The publication and indexation processes and requirements vary between repositories,
increasing the time spent on those activities.
Without accessible data and publications, journals, universities and funders often each
hold a separate copy of the underlying research data on a repository. This unnecessary
redundancy drives the overall costs of storage up.
Peer review is the step in the research life cycle where research work is evaluated by
other researchers with relevant expertise or experience before the work can be endorsed,
published or presented.
In this step of the research life cycle, not having FAIR has an impact on the time spent
because of redundant reviews. Reviews of research data and publications are rarely
shared, and even when they are, the lack of industry-wide standard means that each
entity solicits its own reviews before making a decision 34.
Moreover, each peer review can be time consuming due to the lack of data supporting
the conclusions of the article reviewed.
According to the trade association for academic and professional publishers 35, peer
review accounts for 15 million hours of time a year. The process takes on average up to
two or three persons and the average acceptance rate is about 50%. Peer review is often
seen as a quality insurance tool for improving the quality of research studies. However,
the process is often redundant across the scientific community and therefore sometimes
unnecessary.
Collaboration applied to science is all about combining research data and findings from
different organisations within and across disciplines to produce new and better outputs.
Hence, it is much impacted due to research data not being FAIR. A survey 36 conducted at
the University of Sheffield showcased that 31% of the academic staff agreed with the
following statement: “Lack of access to data generated by other researchers or
institutions has restricted my ability to answer research questions”. Another study 37
refers to 50.1% of the respondents having restricted ability to answer scientific questions
due to a lack of access to data generated by other researchers.
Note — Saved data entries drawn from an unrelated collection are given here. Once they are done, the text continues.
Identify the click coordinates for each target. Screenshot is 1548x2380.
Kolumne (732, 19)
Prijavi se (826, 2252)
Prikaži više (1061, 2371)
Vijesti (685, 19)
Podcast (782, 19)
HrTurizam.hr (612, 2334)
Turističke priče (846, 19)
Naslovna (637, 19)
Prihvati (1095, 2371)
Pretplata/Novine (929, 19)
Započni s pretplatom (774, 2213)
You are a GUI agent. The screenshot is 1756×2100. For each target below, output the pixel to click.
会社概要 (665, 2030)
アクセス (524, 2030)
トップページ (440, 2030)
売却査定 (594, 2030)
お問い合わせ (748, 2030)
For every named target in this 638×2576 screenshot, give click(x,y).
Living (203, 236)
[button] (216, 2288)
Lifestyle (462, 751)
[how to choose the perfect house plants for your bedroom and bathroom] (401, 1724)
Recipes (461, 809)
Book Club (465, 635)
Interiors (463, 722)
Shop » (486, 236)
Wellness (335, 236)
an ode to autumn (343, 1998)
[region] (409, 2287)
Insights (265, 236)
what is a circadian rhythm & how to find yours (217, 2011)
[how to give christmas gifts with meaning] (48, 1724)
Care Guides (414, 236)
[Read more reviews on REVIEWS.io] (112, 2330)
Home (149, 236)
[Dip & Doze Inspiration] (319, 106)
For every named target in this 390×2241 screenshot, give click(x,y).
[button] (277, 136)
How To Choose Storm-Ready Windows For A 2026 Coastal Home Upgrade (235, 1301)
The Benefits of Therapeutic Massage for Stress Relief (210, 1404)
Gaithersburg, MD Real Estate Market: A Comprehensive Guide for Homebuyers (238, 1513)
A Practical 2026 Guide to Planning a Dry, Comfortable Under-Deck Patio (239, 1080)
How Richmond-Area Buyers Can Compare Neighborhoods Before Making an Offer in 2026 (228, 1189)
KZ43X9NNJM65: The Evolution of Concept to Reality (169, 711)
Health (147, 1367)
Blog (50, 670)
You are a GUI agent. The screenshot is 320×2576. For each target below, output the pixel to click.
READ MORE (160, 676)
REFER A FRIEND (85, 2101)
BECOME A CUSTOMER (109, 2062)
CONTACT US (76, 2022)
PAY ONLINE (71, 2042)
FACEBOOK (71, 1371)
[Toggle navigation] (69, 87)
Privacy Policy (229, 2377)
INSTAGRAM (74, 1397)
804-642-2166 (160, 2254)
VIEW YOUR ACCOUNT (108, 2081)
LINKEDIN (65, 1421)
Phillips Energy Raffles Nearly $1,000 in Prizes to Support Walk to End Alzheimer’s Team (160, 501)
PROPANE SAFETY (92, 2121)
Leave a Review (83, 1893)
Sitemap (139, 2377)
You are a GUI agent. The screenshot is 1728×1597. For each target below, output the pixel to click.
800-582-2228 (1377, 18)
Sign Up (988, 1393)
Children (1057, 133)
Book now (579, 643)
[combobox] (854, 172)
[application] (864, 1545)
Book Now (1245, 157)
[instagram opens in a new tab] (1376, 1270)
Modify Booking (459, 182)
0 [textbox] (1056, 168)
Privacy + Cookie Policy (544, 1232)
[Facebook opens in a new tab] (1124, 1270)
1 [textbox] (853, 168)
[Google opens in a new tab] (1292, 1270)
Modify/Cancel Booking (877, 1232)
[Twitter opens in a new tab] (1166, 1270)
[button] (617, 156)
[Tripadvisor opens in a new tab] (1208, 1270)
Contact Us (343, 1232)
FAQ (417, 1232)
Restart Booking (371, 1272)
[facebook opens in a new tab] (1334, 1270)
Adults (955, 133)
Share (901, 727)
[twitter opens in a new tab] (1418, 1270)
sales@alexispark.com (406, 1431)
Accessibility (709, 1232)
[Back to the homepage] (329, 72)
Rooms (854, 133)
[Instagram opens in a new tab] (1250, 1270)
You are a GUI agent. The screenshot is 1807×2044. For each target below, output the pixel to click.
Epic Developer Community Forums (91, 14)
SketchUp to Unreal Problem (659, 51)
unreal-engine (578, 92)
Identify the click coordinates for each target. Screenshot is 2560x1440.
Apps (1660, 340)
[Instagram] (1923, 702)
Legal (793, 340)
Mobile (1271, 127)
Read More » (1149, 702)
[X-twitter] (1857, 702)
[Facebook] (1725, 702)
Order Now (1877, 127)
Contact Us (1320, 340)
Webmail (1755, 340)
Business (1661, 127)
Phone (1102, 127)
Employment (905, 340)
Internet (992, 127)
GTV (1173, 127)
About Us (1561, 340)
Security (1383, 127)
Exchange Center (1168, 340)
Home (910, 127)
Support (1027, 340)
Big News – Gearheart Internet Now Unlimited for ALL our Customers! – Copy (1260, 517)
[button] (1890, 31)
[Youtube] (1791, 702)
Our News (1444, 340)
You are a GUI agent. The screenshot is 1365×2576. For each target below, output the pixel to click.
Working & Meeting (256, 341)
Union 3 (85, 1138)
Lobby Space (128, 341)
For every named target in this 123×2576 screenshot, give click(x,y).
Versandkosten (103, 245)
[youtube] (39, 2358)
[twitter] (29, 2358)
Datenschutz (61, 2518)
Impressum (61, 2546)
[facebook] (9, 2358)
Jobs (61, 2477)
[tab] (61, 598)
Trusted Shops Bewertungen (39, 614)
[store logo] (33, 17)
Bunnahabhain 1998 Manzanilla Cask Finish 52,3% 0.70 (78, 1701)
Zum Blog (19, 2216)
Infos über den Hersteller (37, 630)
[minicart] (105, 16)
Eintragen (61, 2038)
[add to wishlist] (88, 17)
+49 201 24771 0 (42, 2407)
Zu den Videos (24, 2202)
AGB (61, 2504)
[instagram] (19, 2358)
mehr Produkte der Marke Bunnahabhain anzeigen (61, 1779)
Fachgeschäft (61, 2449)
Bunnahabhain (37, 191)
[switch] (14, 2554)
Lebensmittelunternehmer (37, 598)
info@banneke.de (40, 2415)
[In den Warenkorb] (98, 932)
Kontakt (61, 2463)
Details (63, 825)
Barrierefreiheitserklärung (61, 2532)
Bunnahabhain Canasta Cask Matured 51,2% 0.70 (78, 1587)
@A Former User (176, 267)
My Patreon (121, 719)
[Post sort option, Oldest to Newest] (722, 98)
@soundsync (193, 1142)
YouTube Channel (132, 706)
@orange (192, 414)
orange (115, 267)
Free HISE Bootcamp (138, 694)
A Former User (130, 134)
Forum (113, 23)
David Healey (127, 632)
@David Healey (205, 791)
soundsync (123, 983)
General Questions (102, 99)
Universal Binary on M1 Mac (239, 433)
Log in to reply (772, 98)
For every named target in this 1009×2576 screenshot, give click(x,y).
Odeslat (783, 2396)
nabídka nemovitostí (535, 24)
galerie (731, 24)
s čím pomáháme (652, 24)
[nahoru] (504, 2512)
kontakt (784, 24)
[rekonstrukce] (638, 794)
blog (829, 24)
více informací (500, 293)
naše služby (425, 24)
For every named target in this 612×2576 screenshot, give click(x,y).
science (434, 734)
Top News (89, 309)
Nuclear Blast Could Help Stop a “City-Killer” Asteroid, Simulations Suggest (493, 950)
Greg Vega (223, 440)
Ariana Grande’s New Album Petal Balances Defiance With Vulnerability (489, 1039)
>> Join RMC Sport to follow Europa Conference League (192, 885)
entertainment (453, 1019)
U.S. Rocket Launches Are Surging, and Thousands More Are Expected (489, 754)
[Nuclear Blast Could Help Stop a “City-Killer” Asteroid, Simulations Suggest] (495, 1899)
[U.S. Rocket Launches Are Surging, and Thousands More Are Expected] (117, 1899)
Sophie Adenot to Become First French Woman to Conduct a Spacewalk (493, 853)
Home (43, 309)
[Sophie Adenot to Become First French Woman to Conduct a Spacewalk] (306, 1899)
Furthermore, a recent study 38 put forth that 73% of academics surveyed said that having
access to published research data would benefit their own research. In correlation with
that figure, survey respondents indicated that sharing research data is important for
doing research in their field. Having FAIR research data could thus enable the reuse of
research data and hence collaboration. A better collaboration could indirectly and
positively impact cross-fertilization 39 and thus innovation.
14
The probability of finding reports likely depends on their availability in indices such as
Google Scholar and Scopus or in particular research journals and portals. By increasing
the usage of publicly available dissemination channels, FAIR increases the probability for
reports to be found and reused.
In addition, a lot of papers remain uncited 40 because of poor collaboration. Data reuse
can also have a huge impact on citation and thus collaboration and cross-fertilization as
shown by a recent study 41. It has been proven that studies that made data available in a
public repository received more citations than similar studies for which the data was not
made available.
Implementing the FAIR principles could partially increase the collaboration between
scientific communities. For instance, the survey conducted at the University of Sheffield
found that 64% of the respondents would use the data of others, if it was easily
accessible. Between 50 and 60% of the researchers surveyed would be willing to share
data with others via a central data repository without restrictions. However, quantifying
the direct impact of FAIR on collaboration is challenging as one would have to assess the
value of the research that would have been done with FAIR against that of the research
that has been done without.
Because of this, we look at the impact of not having FAIR on collaboration by using the
following proxies:
• Research retraction: research which is retracted as a consequence of not having
FAIR cannot contribute to the progress of science. This includes research that is
retracted because of errors, non-reproducibility, fraud, plagiarism, etc 42. We
postulate that the FAIR principles would decrease fraud and increase research
quality which would be observed in a decrease of the number of articles retracted.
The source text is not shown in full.